One‐Step Construction of a Polyporous and Zincophilic Interface for Stable Zinc Metal Anodes

The development and application of rechargeable aqueous zinc‐ion batteries are seriously hindered by the problems of corrosion and dendrite growth on Zn metal anodes. Herein, a polyporous 3D zinc framework coupled with a zincophilic ZnSe overlayer (3D‐Zn@ZnSe) is synchronously obtained by one‐step electrochemical scanning, which precisely repairs intrinsic defects of the Zn foil surface and remodels the electrolyte/anode interface. The 3D‐Zn host formed by the pioneering electro‐oxidation significantly reduces the local current densities and facilitates adapting to the volume change during the plating/stripping.
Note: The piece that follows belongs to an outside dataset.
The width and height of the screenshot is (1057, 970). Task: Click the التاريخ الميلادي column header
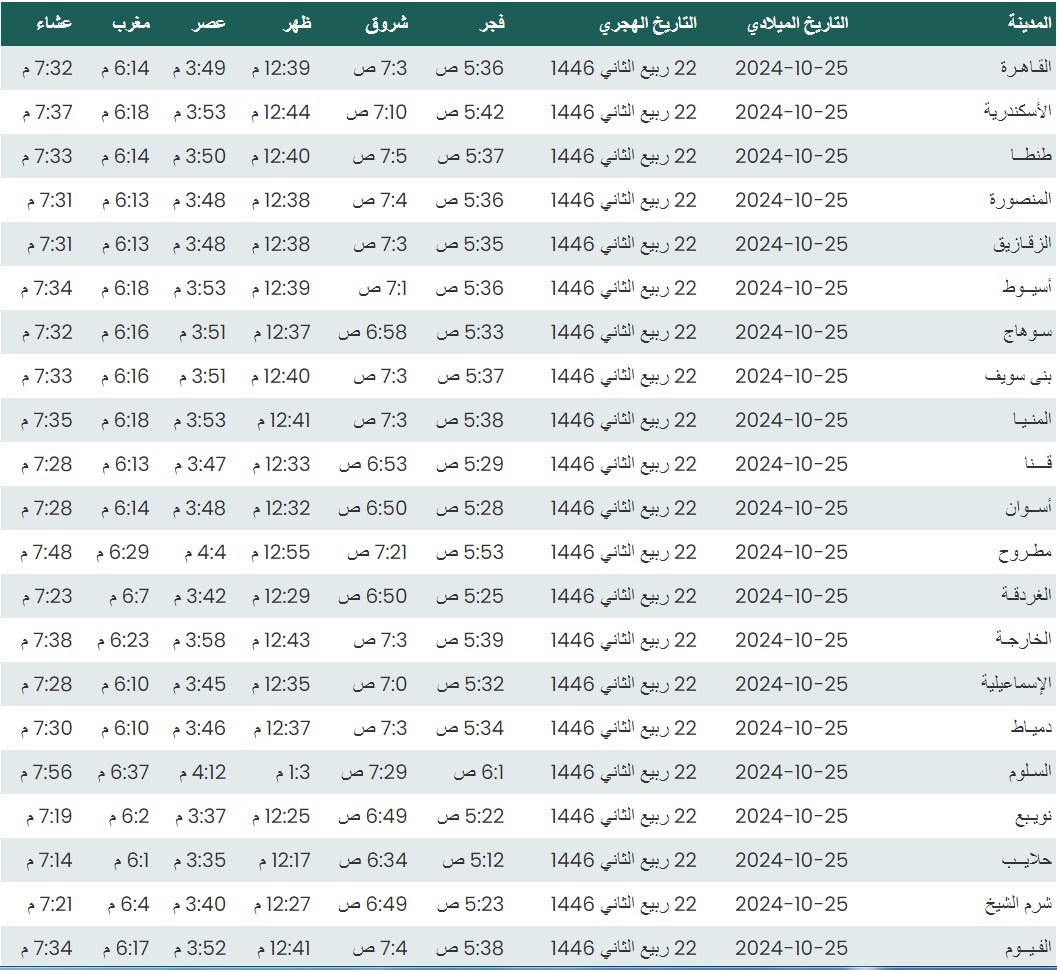coord(797,23)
Meanwhile, the ZnSe overlayer obtained by electro‐deposition restrains the side reactions and promotes efficient desolvation, resulting in the acceleration of the deposition kinetics of Zn2+ on the zinc anode. As a result, the anodes present an enhanced cycling stability of zinc plating/stripping for over 2000 h with low overpotential, and the assembled 3D‐Zn@ZnSe||V2O5 cell retains 90.63% of its original capacity after 8500 cycles. The one‐step fabrication of polyporous interfaces with a zincophilic overlayer presents a promising strategy on improving the stability and reversibility of zinc anode for zinc‐based batteries. One‐step electrochemical pre‐treatment not only constructs a polyporous 3D zinc framework, but also forms a zincophilic ZnSe overlayer. Moreover, the defects of zinc anode surface are also repaired. The remodeled anode/electrolyte interface not only effectively inhibits zinc dendrite growth and hydrogen generation, but also accommodates the volume change of the anode during plating/stripping, thus significantly extending the cycle life of the assembled cells.